DATA:

-*-

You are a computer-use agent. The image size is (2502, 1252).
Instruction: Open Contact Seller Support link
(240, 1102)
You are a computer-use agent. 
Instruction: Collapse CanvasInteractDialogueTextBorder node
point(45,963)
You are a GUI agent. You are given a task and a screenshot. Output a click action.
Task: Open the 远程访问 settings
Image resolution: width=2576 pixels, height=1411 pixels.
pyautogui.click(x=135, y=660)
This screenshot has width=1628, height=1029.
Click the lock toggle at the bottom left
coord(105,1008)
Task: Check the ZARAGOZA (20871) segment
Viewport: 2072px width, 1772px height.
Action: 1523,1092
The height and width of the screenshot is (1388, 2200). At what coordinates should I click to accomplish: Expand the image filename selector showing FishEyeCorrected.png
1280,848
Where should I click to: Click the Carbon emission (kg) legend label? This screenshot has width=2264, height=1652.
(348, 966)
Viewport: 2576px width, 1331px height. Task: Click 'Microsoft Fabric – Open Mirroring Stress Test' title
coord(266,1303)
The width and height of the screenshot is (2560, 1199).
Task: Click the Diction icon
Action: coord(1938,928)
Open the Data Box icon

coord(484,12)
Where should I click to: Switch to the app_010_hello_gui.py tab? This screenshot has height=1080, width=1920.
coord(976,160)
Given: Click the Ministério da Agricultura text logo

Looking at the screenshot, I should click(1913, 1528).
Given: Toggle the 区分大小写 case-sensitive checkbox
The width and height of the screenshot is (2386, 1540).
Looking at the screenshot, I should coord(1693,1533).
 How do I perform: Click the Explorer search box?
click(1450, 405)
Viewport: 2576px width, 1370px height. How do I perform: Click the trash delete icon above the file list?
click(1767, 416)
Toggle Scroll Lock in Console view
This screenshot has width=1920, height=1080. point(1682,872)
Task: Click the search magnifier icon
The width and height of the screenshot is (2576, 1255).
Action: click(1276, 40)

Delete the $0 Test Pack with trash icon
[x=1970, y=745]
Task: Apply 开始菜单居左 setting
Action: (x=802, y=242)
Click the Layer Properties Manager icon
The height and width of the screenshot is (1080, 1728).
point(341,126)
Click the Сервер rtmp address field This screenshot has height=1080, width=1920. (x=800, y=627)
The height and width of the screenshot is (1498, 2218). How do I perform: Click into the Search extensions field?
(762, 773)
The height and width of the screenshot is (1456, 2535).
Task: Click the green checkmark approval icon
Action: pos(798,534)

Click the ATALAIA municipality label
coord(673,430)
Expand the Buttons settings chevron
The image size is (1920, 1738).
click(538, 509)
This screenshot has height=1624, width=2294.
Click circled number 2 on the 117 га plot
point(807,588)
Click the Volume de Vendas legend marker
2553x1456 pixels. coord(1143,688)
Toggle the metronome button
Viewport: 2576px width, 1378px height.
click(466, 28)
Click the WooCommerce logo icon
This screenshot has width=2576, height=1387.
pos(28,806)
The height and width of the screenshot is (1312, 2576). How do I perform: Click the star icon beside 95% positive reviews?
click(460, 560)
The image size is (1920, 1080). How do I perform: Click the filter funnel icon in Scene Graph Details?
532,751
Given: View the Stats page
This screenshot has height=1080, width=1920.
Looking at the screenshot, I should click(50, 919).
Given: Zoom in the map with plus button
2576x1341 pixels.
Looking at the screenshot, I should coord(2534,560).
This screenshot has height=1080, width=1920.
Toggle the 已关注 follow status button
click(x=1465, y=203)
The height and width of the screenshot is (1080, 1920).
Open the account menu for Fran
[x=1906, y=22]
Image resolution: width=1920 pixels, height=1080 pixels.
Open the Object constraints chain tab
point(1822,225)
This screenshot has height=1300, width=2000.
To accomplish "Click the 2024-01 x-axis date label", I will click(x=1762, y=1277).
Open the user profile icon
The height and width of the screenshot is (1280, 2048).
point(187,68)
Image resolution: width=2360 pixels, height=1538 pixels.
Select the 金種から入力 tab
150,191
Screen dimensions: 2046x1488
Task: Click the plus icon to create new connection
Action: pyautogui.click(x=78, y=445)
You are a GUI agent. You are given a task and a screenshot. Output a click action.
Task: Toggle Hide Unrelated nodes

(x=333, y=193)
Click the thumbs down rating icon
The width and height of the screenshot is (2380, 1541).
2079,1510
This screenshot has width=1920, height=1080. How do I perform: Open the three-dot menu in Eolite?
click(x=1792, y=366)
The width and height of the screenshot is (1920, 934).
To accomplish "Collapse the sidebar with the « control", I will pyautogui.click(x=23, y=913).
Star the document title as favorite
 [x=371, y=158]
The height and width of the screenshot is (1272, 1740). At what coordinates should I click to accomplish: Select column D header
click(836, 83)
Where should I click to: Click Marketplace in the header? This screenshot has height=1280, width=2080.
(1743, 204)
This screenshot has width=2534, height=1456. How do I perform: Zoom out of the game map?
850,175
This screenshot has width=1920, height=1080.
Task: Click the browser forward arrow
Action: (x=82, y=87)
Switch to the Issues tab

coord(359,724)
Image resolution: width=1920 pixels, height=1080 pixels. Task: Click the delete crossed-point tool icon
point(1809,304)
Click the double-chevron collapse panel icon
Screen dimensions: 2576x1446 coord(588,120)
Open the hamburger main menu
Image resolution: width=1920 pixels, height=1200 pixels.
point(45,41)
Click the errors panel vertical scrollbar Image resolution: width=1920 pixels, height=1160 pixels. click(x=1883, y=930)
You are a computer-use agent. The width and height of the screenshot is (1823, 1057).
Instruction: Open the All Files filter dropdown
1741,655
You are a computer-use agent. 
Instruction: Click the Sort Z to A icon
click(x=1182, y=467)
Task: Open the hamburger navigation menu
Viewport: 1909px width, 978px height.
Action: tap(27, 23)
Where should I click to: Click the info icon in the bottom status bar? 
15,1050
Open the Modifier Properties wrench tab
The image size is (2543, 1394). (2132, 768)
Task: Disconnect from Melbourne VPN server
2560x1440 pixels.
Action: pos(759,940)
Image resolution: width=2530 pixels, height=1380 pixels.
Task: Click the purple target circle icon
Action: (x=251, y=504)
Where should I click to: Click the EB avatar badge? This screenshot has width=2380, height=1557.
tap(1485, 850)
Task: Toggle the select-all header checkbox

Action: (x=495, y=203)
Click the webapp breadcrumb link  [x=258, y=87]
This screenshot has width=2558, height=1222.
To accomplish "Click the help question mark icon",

-*-

TASK INSTRUCTIONS: Print all the lines exactly as they occur in the listing.

RESPONSE TO THE TASK:
You are a computer-use agent. The image size is (2502, 1252).
Instruction: Open Contact Seller Support link
(240, 1102)
You are a computer-use agent. 
Instruction: Collapse CanvasInteractDialogueTextBorder node
point(45,963)
You are a GUI agent. You are given a task and a screenshot. Output a click action.
Task: Open the 远程访问 settings
Image resolution: width=2576 pixels, height=1411 pixels.
pyautogui.click(x=135, y=660)
This screenshot has width=1628, height=1029.
Click the lock toggle at the bottom left
coord(105,1008)
Task: Check the ZARAGOZA (20871) segment
Viewport: 2072px width, 1772px height.
Action: 1523,1092
The height and width of the screenshot is (1388, 2200). At what coordinates should I click to accomplish: Expand the image filename selector showing FishEyeCorrected.png
1280,848
Where should I click to: Click the Carbon emission (kg) legend label? This screenshot has width=2264, height=1652.
(348, 966)
Viewport: 2576px width, 1331px height. Task: Click 'Microsoft Fabric – Open Mirroring Stress Test' title
coord(266,1303)
The width and height of the screenshot is (2560, 1199).
Task: Click the Diction icon
Action: coord(1938,928)
Open the Data Box icon

coord(484,12)
Where should I click to: Switch to the app_010_hello_gui.py tab? This screenshot has height=1080, width=1920.
coord(976,160)
Given: Click the Ministério da Agricultura text logo

Looking at the screenshot, I should click(1913, 1528).
Given: Toggle the 区分大小写 case-sensitive checkbox
The width and height of the screenshot is (2386, 1540).
Looking at the screenshot, I should coord(1693,1533).
 How do I perform: Click the Explorer search box?
click(1450, 405)
Viewport: 2576px width, 1370px height. How do I perform: Click the trash delete icon above the file list?
click(1767, 416)
Toggle Scroll Lock in Console view
This screenshot has width=1920, height=1080. point(1682,872)
Task: Click the search magnifier icon
The width and height of the screenshot is (2576, 1255).
Action: click(1276, 40)

Delete the $0 Test Pack with trash icon
[x=1970, y=745]
Task: Apply 开始菜单居左 setting
Action: (x=802, y=242)
Click the Layer Properties Manager icon
The height and width of the screenshot is (1080, 1728).
point(341,126)
Click the Сервер rtmp address field This screenshot has height=1080, width=1920. (x=800, y=627)
The height and width of the screenshot is (1498, 2218). How do I perform: Click into the Search extensions field?
(762, 773)
The height and width of the screenshot is (1456, 2535).
Task: Click the green checkmark approval icon
Action: pos(798,534)

Click the ATALAIA municipality label
coord(673,430)
Expand the Buttons settings chevron
The image size is (1920, 1738).
click(538, 509)
This screenshot has height=1624, width=2294.
Click circled number 2 on the 117 га plot
point(807,588)
Click the Volume de Vendas legend marker
2553x1456 pixels. coord(1143,688)
Toggle the metronome button
Viewport: 2576px width, 1378px height.
click(466, 28)
Click the WooCommerce logo icon
This screenshot has width=2576, height=1387.
pos(28,806)
The height and width of the screenshot is (1312, 2576). How do I perform: Click the star icon beside 95% positive reviews?
click(460, 560)
The image size is (1920, 1080). How do I perform: Click the filter funnel icon in Scene Graph Details?
532,751
Given: View the Stats page
This screenshot has height=1080, width=1920.
Looking at the screenshot, I should click(50, 919).
Given: Zoom in the map with plus button
2576x1341 pixels.
Looking at the screenshot, I should coord(2534,560).
This screenshot has height=1080, width=1920.
Toggle the 已关注 follow status button
click(x=1465, y=203)
The height and width of the screenshot is (1080, 1920).
Open the account menu for Fran
[x=1906, y=22]
Image resolution: width=1920 pixels, height=1080 pixels.
Open the Object constraints chain tab
point(1822,225)
This screenshot has height=1300, width=2000.
To accomplish "Click the 2024-01 x-axis date label", I will click(x=1762, y=1277).
Open the user profile icon
The height and width of the screenshot is (1280, 2048).
point(187,68)
Image resolution: width=2360 pixels, height=1538 pixels.
Select the 金種から入力 tab
150,191
Screen dimensions: 2046x1488
Task: Click the plus icon to create new connection
Action: pyautogui.click(x=78, y=445)
You are a GUI agent. You are given a task and a screenshot. Output a click action.
Task: Toggle Hide Unrelated nodes

(x=333, y=193)
Click the thumbs down rating icon
The width and height of the screenshot is (2380, 1541).
2079,1510
This screenshot has width=1920, height=1080. How do I perform: Open the three-dot menu in Eolite?
click(x=1792, y=366)
The width and height of the screenshot is (1920, 934).
To accomplish "Collapse the sidebar with the « control", I will pyautogui.click(x=23, y=913).
Star the document title as favorite
 [x=371, y=158]
The height and width of the screenshot is (1272, 1740). At what coordinates should I click to accomplish: Select column D header
click(836, 83)
Where should I click to: Click Marketplace in the header? This screenshot has height=1280, width=2080.
(1743, 204)
This screenshot has width=2534, height=1456. How do I perform: Zoom out of the game map?
850,175
This screenshot has width=1920, height=1080.
Task: Click the browser forward arrow
Action: (x=82, y=87)
Switch to the Issues tab

coord(359,724)
Image resolution: width=1920 pixels, height=1080 pixels. Task: Click the delete crossed-point tool icon
point(1809,304)
Click the double-chevron collapse panel icon
Screen dimensions: 2576x1446 coord(588,120)
Open the hamburger main menu
Image resolution: width=1920 pixels, height=1200 pixels.
point(45,41)
Click the errors panel vertical scrollbar Image resolution: width=1920 pixels, height=1160 pixels. click(x=1883, y=930)
You are a computer-use agent. The width and height of the screenshot is (1823, 1057).
Instruction: Open the All Files filter dropdown
1741,655
You are a computer-use agent. 
Instruction: Click the Sort Z to A icon
click(x=1182, y=467)
Task: Open the hamburger navigation menu
Viewport: 1909px width, 978px height.
Action: tap(27, 23)
Where should I click to: Click the info icon in the bottom status bar? 
15,1050
Open the Modifier Properties wrench tab
The image size is (2543, 1394). (2132, 768)
Task: Disconnect from Melbourne VPN server
2560x1440 pixels.
Action: pos(759,940)
Image resolution: width=2530 pixels, height=1380 pixels.
Task: Click the purple target circle icon
Action: (x=251, y=504)
Where should I click to: Click the EB avatar badge? This screenshot has width=2380, height=1557.
tap(1485, 850)
Task: Toggle the select-all header checkbox

Action: (x=495, y=203)
Click the webapp breadcrumb link  [x=258, y=87]
This screenshot has width=2558, height=1222.
To accomplish "Click the help question mark icon",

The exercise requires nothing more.